Re: Project 10085 Failed (48 core system)

Posted: Sun Dec 07, 2014 10:56 pm
by VijayPande
We're on it.

Re: repeated failure with project 10090 (Run 98, Clone 23, G

Posted: Mon Dec 08, 2014 2:15 am
by Sailer
bruce wrote:I wonder if this is a very similar problem.

It seems that certain projects do not work well with large numbers of cores. Does that description fit your situation?
I'd guess that it is a very similar problem. I don't know which would be easier; to change the coding so that computers with a large number of cores could run these WUs, or to change the server setting so that it doesn't assign these WUs to computers with a large number of cores. Probably the second option, but that's only a guess.

Re: Project 10085 Failed (48 core system)

Posted: Mon Dec 08, 2014 12:21 pm
by Gooders
On the 3rd, 4th, 5th and 6th of this month, i too have a load of code i can add to this, i have saved a notpad file of log if it is needed

Re: Project 10085 Failed (48 core system)

Posted: Mon Dec 08, 2014 5:07 pm
by 007quick
Just as an update. I have since split my folding slot into 4 (24core,12core,8core,4core) and have not received any 1008* Wu to know whether they will fold or not.

Re: Project 10085 Failed (48 core system)

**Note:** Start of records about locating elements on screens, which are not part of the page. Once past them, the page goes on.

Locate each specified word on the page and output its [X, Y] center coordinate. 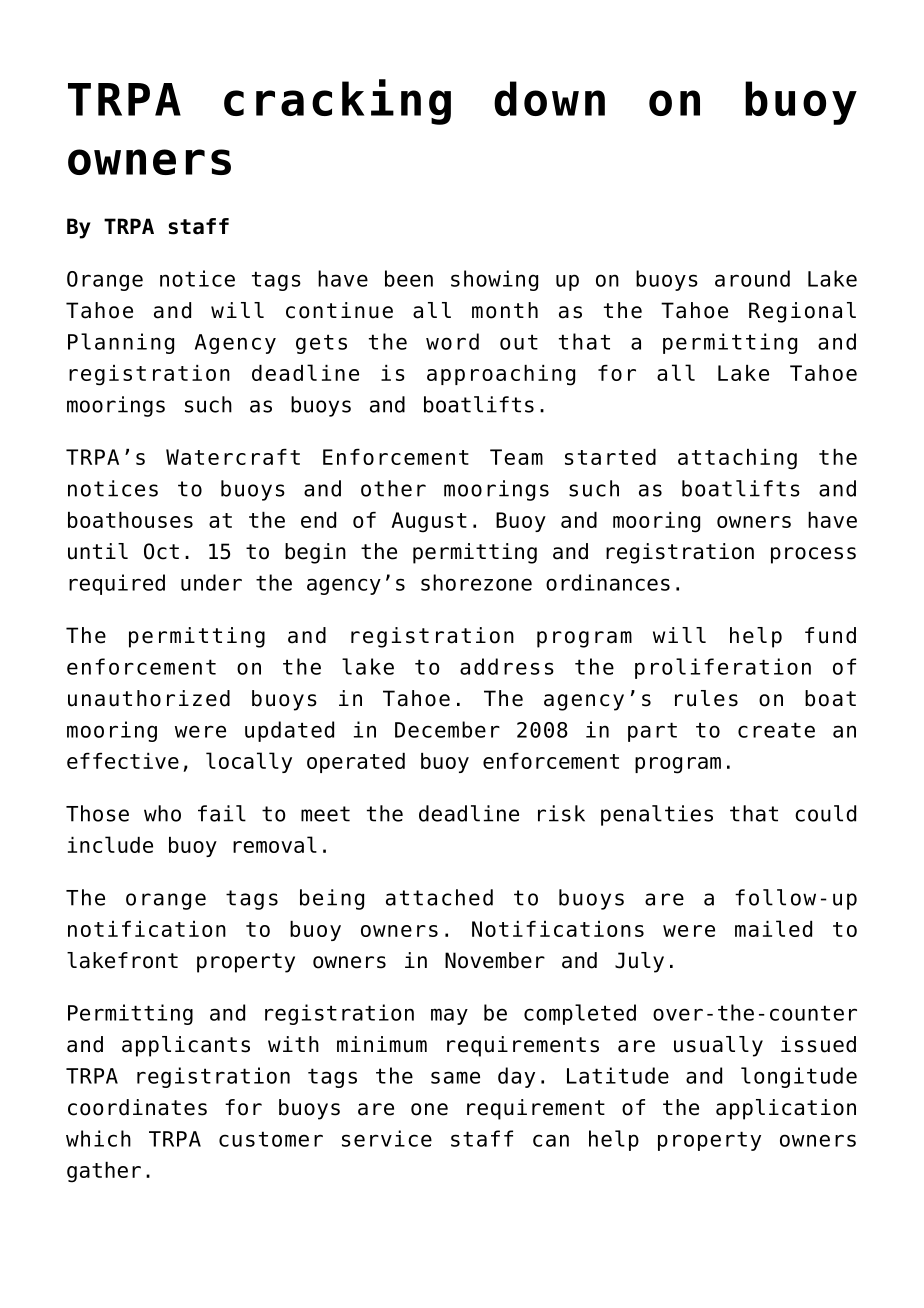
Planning [121, 343]
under [211, 582]
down [549, 98]
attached [439, 897]
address [507, 666]
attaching [737, 459]
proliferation [723, 668]
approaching [501, 375]
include [110, 844]
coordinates [137, 1107]
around [752, 278]
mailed [773, 928]
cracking [337, 102]
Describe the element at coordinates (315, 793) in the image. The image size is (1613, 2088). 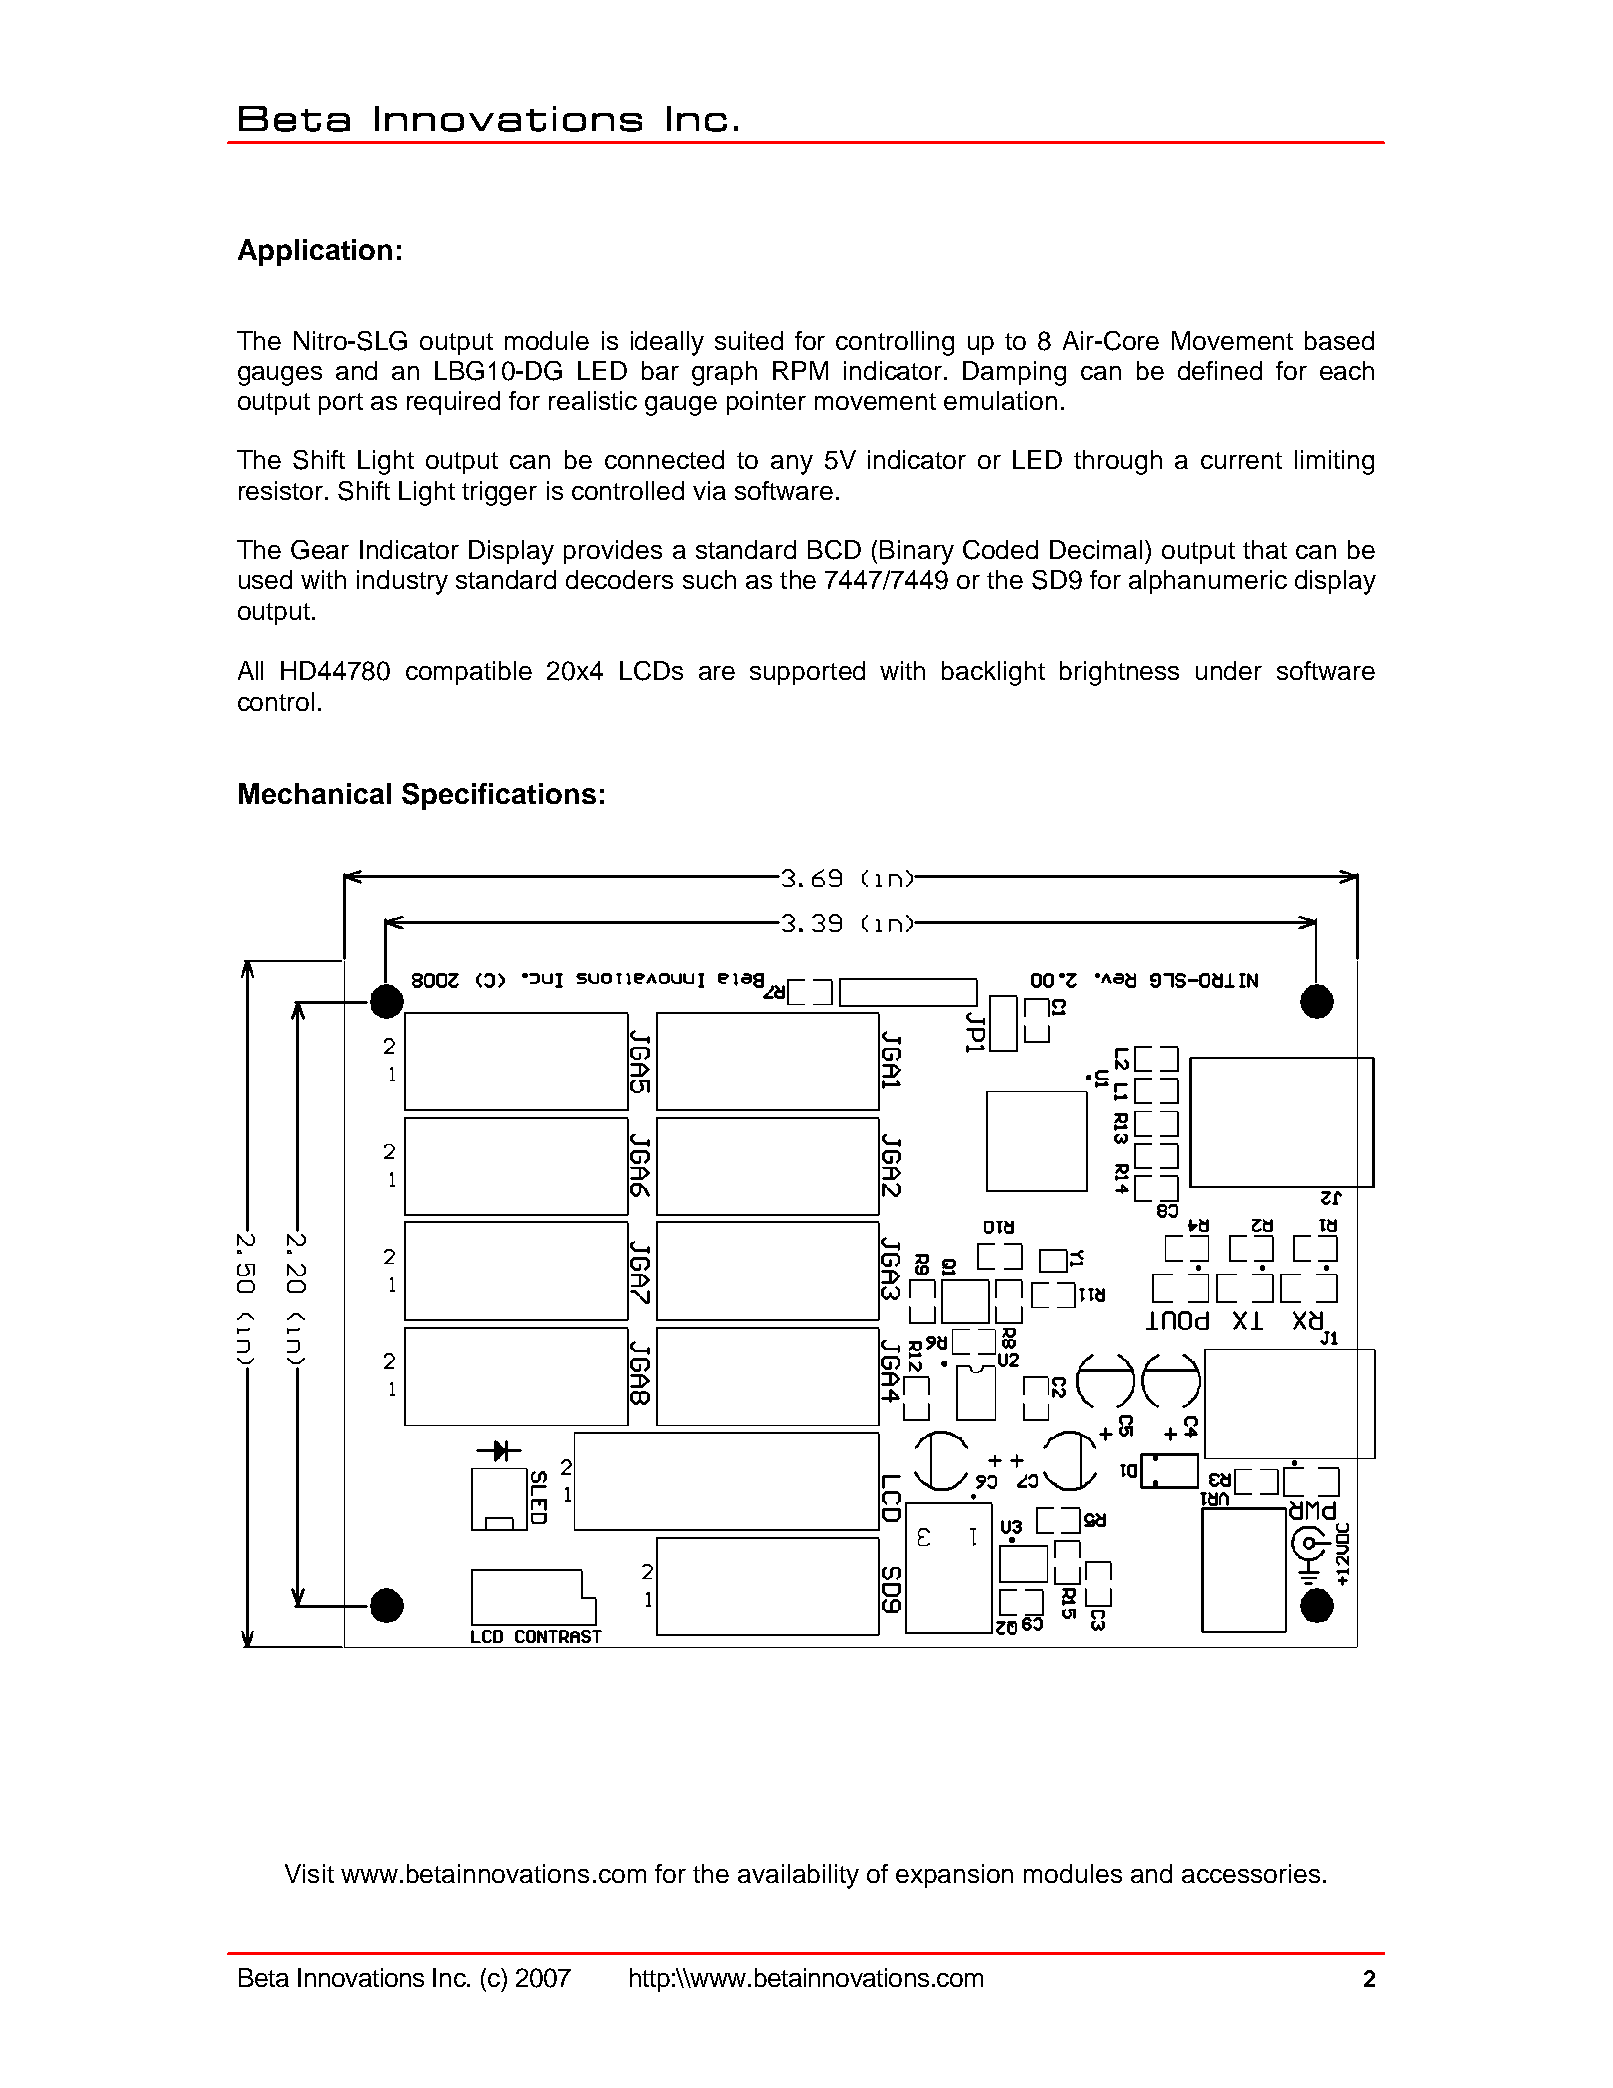
I see `Mechanical` at that location.
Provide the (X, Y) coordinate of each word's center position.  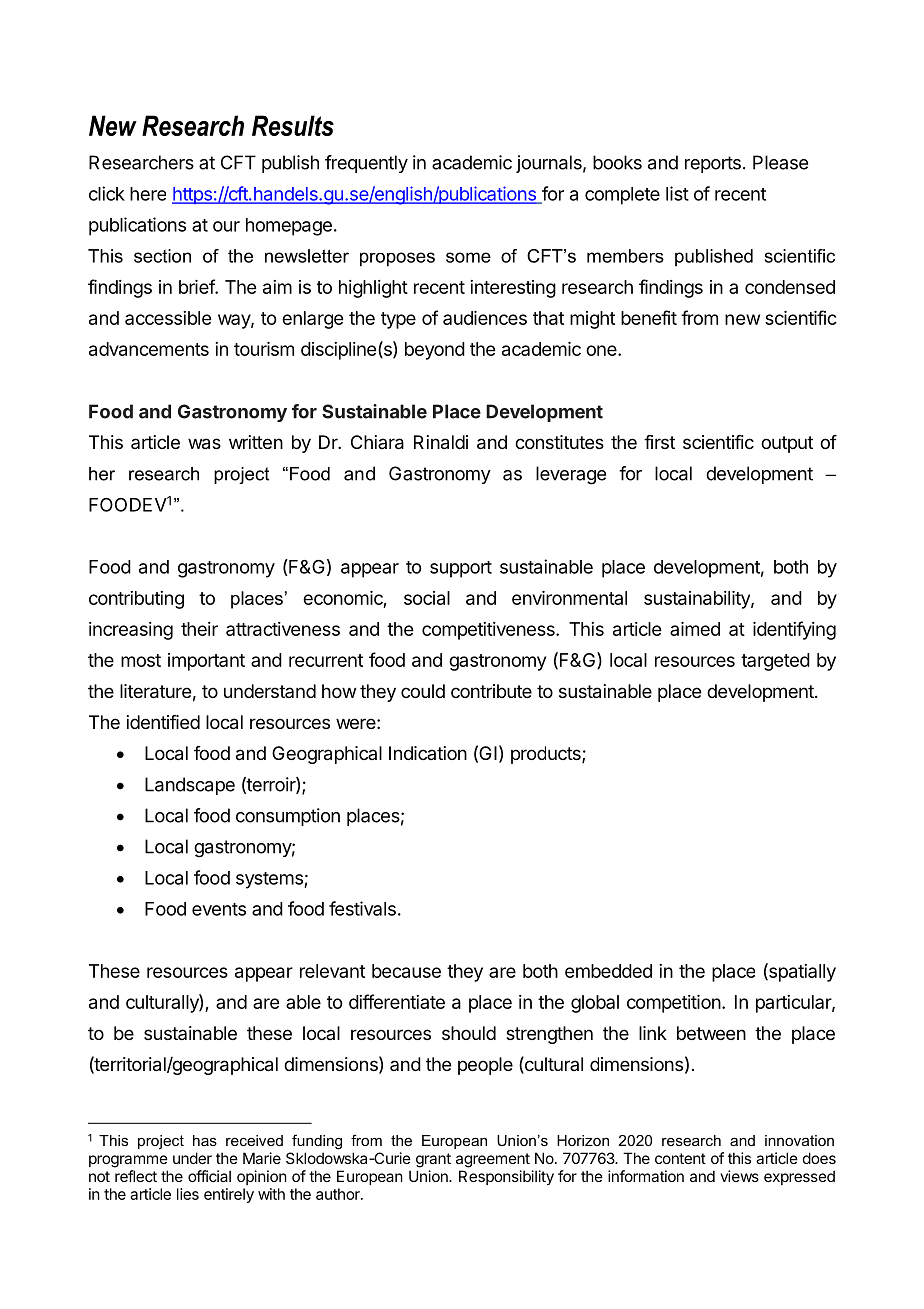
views (739, 1176)
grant (433, 1160)
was (204, 444)
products (547, 755)
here (148, 194)
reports (713, 164)
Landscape (190, 786)
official (209, 1176)
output (787, 444)
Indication (428, 753)
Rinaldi (441, 442)
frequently (366, 164)
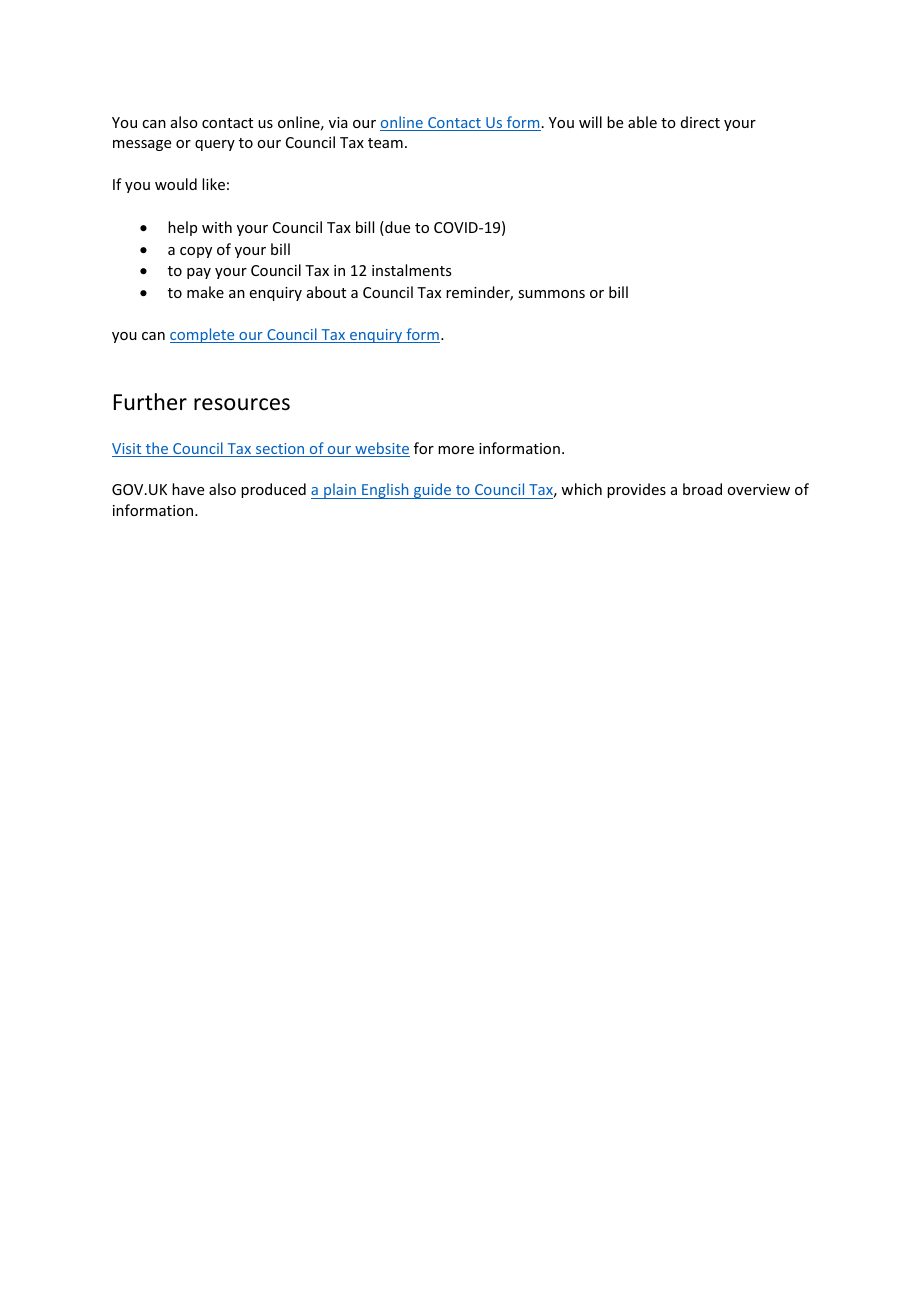 The image size is (924, 1308). I want to click on have, so click(188, 489).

Posted: Mon Dec 08, 2014 6:30 pm
by Joe_H
That may or may not be due to your settings. The server for this project appears to be out of WU's and is just accepting returns of WU's that were assigned.

Re: Project 10085 Failed (48 core system)

Posted: Mon Dec 08, 2014 8:01 pm
by 007quick
Ah... Good to know!

Re: repeated failure with project 10090 (Run 98, Clone 23, G

Posted: Tue Dec 09, 2014 11:15 pm
by Joe_H
I have heard from PG and the settings on this server have been adjusted so it should no longer assign WU's to systems with a large number of cores. If you see this problem reoccur, please let us know.